Most people, depressed
or not, have some fear of feelings. Many experts think
that "anxiety"-the fear of being torn apart,
consumed by our emotions-is the underlying problem in
most human situations. And one of the central truths is
that there is really nothing to fear. It is our fear itself,
and the habits we develop to control or avoid it, that
leads to most of our suffering. If we stop running, and
turn around and face the demons, they usually turn out
to be no threat at all.
People with depression
have a special talent for stuffing feelings. They can
pretend to themselves and the world that they don't feel
normal emotions. They are very good at the defenses of
repression, isolation, and intellectualization. They raise
self-denial and self-sacrifice to the point where the
self seems to disappear.
People with depression
hardly let themselves feel any emotion at all. Instead
of the normal fluctuations of happiness, sadness, disappointment,
joy, desire, and anger that most people cycle through
many times a day, depressed people don't have these feelings.

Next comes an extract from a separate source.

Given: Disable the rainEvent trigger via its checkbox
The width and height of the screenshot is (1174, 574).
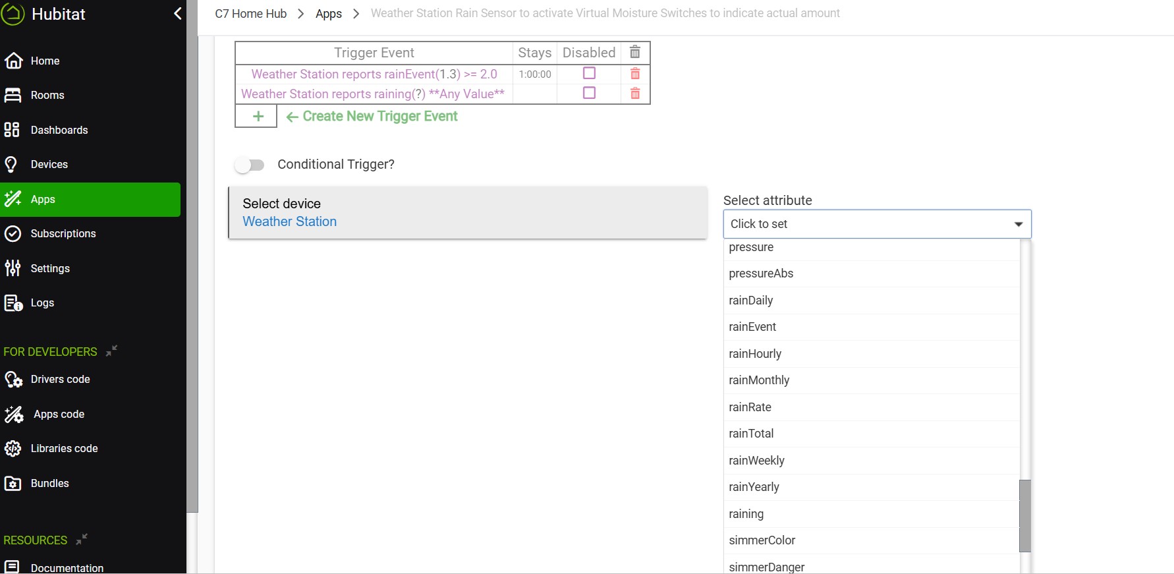Looking at the screenshot, I should coord(589,73).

However, even though they aren't aware of the emotions,
they still get to feel guilty about them. When the meek,
depressed wife of a bullying husband doesn't consciously
feel angry at his ill treatment, she will still feel guilty
about her rage without even experiencing it. If a person's
drinking interferes with their ability to work, even though
they are in denial about their drinking, they can still
feel guilty. This is one of the great secrets of depression.
The depressive is full of guilt about feelings, desires,
and impulses that he doesn't even know that he has. The
first step in overcoming the guilt is to become aware
of the feelings.
Learning
to Feel
How do you go about
recapturing the ability to experience emotions? First
of all, it's necessary to understand that emotions are
innate, instinctual responses that are with us from infancy
on. When the baby is feeling warm, comfortable, and secure,
she experiences an emotion we can call contentment or
happiness. When she experiences something that pleases
her, like a new puppy, she experiences joy or delight.

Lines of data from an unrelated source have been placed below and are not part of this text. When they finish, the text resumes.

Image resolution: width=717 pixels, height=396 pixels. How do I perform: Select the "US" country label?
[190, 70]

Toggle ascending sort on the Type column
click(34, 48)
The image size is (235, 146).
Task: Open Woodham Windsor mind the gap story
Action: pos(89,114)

When something startles her, she feels fear. When she's
deprived of something she wants, she feels anger. Left
alone for too long, she feels the beginnings of sadness.
The capacity to experience these emotions is hard-wired
into the human nervous system. If someone steps on your
toe, you feel pain. If someone steps on your psychological
toes-for example, by being rude-you feel anger. If you
don't experience these emotions, it's because you are
spending psychic energy to keep them out of awareness.

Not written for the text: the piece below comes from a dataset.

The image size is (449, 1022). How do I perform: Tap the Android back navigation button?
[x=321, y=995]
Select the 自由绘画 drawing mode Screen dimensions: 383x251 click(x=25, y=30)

This psychic energy could be better spent on other things.
Emotions in themselves
are absolutely value-free. They are reflexes, like salivating
when hungry or withdrawing your hand from a hot iron.
But how we express emotions carries important social and
individual values. We have the ability to control how
we express emotions, but we get in trouble if we try to
control how we experience them. If a man gets angry and
beats his wife, that is both condemned socially and destructive
psychologically. But if he tells her why he's angry and
then tries to work things out, or if he blows off steam
by exercise, or throws himself into his work those activities
are both socially approved and psychologically productive.
The point is that although we have control over how we
express emotions, we've been taught that we shouldn't
even feel some feelings-an almost impossible task.
It takes a great deal
of practice for the depressed person to learn how not
to experience emotions, but we get very good at it. Women
get especially good at not feeling anger and men get good
at not feeling sadness. All of us stop experiencing much
joy or happiness. It seems as if when you lose the ability
to feel painful feelings you also lose the ability to
feel positive ones. We go through life numbed.